Vielleicht wäre Gelsenkirchen ein gutes Beispiel. Solartechnik auf höchsten Niveau. Leider hält weder Landes- noch Bundesregierung irgendwas von alternativen Energien. Also auch dort merh oder minder Stillstand.
Nun könnte man noch die Universitäten anführen. Sowohl Ruhr-Uni Bochum als auch Duisburg-Essen sind renomierte Institute. In Essen gibt es zwei Herzzentren mit weltweit guten Ruf.
Das Design-Zentrum in der Essener Zeche Zollverein ist bundesweit wohl einmalig. Auch hier weltweiter guter Ruf. Ebenso hat das Aalto-Theater, nicht zuletzt wegen seiner Nähe zur Folkwang Musik- und Theaterschule einen nicht zu unterschätzenden Ruf.
Leider alles nur Schall und Rauch. Vom guten Ruf alleine wird niemand satt.
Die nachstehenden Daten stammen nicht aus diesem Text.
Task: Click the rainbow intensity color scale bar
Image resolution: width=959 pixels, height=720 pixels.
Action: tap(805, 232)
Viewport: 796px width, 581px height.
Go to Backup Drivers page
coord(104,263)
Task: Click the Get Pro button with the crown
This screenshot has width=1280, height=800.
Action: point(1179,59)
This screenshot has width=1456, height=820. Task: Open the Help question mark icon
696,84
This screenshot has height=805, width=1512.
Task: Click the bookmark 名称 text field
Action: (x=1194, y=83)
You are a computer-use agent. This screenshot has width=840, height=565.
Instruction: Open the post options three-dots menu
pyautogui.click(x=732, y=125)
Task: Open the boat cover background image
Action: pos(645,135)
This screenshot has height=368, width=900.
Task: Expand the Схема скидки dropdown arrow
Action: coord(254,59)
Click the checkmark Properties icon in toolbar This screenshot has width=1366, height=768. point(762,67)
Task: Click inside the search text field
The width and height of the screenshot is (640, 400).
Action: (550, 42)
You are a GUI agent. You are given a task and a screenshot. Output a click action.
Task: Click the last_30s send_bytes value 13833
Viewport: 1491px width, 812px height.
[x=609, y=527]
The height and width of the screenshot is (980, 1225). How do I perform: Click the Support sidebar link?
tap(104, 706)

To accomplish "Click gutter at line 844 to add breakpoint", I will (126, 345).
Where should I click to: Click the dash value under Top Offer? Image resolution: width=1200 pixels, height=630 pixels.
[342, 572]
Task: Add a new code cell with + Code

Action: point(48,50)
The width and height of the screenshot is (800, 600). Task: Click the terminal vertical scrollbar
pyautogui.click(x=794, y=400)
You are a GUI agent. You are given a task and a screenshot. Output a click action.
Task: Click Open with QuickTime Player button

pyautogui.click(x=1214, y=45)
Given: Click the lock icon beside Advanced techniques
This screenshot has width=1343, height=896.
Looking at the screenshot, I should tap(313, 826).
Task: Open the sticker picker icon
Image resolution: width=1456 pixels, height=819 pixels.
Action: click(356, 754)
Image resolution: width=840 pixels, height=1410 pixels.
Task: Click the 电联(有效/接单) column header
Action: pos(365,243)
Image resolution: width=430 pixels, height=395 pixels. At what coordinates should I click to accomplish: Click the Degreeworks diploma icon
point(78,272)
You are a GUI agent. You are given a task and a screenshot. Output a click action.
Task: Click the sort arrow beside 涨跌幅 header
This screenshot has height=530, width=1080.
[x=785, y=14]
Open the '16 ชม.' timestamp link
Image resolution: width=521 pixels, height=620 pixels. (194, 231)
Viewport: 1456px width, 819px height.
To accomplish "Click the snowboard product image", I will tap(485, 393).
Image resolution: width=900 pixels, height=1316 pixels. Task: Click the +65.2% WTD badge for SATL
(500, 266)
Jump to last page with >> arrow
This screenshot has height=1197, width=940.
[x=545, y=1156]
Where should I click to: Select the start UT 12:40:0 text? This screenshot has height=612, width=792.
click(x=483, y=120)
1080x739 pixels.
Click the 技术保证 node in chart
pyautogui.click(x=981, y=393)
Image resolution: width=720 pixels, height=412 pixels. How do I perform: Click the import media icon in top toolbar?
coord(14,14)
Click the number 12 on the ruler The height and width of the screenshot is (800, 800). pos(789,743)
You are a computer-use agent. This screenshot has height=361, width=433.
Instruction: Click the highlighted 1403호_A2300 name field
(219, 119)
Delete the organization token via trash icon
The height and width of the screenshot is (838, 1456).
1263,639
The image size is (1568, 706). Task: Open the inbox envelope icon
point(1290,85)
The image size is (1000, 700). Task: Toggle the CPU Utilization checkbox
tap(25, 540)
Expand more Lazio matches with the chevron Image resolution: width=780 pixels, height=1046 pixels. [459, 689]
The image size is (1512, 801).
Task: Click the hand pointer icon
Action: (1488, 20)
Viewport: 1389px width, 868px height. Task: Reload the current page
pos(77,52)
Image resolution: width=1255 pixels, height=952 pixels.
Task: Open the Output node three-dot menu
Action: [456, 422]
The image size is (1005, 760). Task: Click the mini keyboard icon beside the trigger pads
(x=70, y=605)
Ja es gibt sie. Die renomierten und vorzeigbaren Perlen im Ruhrgebiet. Aber wenn es im Ruhrgebiet jemals einen ernsthaften Strukturwandel gegeben hätte, gäbe es heute keine Route der Industriekultur. Man hätte die alten Ziegelbauten einfach platt gemacht und etwas neues dafür hingesetzt. So hat man aus dem Ruhrgebiet ein riesengroßess Freilichtmuseeum gemacht. Mit allem was darin kreucht und fleucht.
Ein beschauliches Stückchen heile Welt aus dem vorherigen Jahrundert der Industrierevolution, konserviert mit Landes- Bundes- und EU-Geldern.

Und? Ist es schlimm das es Menschen gibt die auf eine weitere, digitale, Revolution verzichten können. Die mit dem zufrieden sind was sie haben und nicht jeden Trend hinterher hetzen. Die mittlerweile genug gestrukturwandelt worden sind, weil mit jedem Wandel auch ein Stück von dem verloren geht, was die Region ausmacht.

Ist es Neid, der die Bewohner der gesichtslosen Metropolen wie Frankfurt, München, Hamburg, Berlin usw. dazu veranlasst immer nur die grauen Fassaden und rauchende Schlote zu sehen?
Ich kann es verstehen wenn auswärtige Goldgräber denken sie könnten hier den einen oder anderen Nugget ausbuddeln. Aber das Ruhrgebiet ist, anders als die Retorten-Metropolen, eine gewachsene Struktur. Was hier steht und entstand, steht schon lange. Das Ruhrgebiet ist eine Region die ihre Stärke aus der Beständigkeit, nicht aus dem stehten Wandel schöpft.

Was sollen wir mit einer "digitalen Medienrevolution"? Etwas das man nicht anfassen, nicht riechen, nicht schmecken, nicht einmal sehen kann?
Digitale Medienrevolutionen sind schön und gut. Aber sie sind auch so vergänglich wie ein laues Sommerlüftchen. Das Ruhrgebiet formte sich aber nicht aus lauen Sommerlüftchen, sondern aus Kohle, Stahl und Kartoffelacker.


strappato   2006-07-16  
Die Perlen? Den Wissenschaftspark Gelsenkirchen haben die nur vollbekommen, indem die Kriterien zur Einmietung geändert wurden. Nun residieren da so innovative Unternehmen wie eine Arztpraxis zur Kinderwunschtherapie, IT-Service, Consultingfirmen, ein PR-Büro usw. Das Institut für Arbeit und Technik, das Teil des Wissenschaftszentrums NRW ist, wird demnächst aufgelöst. Mal sehen wer dann als Mieter reinkommt.

Ich würde sogar soweit gehen, dass überall die Menschen auf eine digitale Revolution verzichten können, zumindest in der Form, wie sie zur Zeit propagiert wird. Ich bin auch der Ansicht, dass das Ruhrgebiet eine denkbar schlechte Region für solche Medienexperimente wie das von der WAZ ist. Da wird viel kaputt gemacht werden. Nochmal zur Verdeutlichung: Die Parallelgesellschaft besteht aus den max. 10%, die dann die Lokalnachrichten im Internet verfolgen und kommentieren. Der Rest wird es nicht mitbekommen, weil es keinen Einfluss auf sein Leben hat. Er vermisst höchstens ein paar Lokalseiten in seiner Zeitung.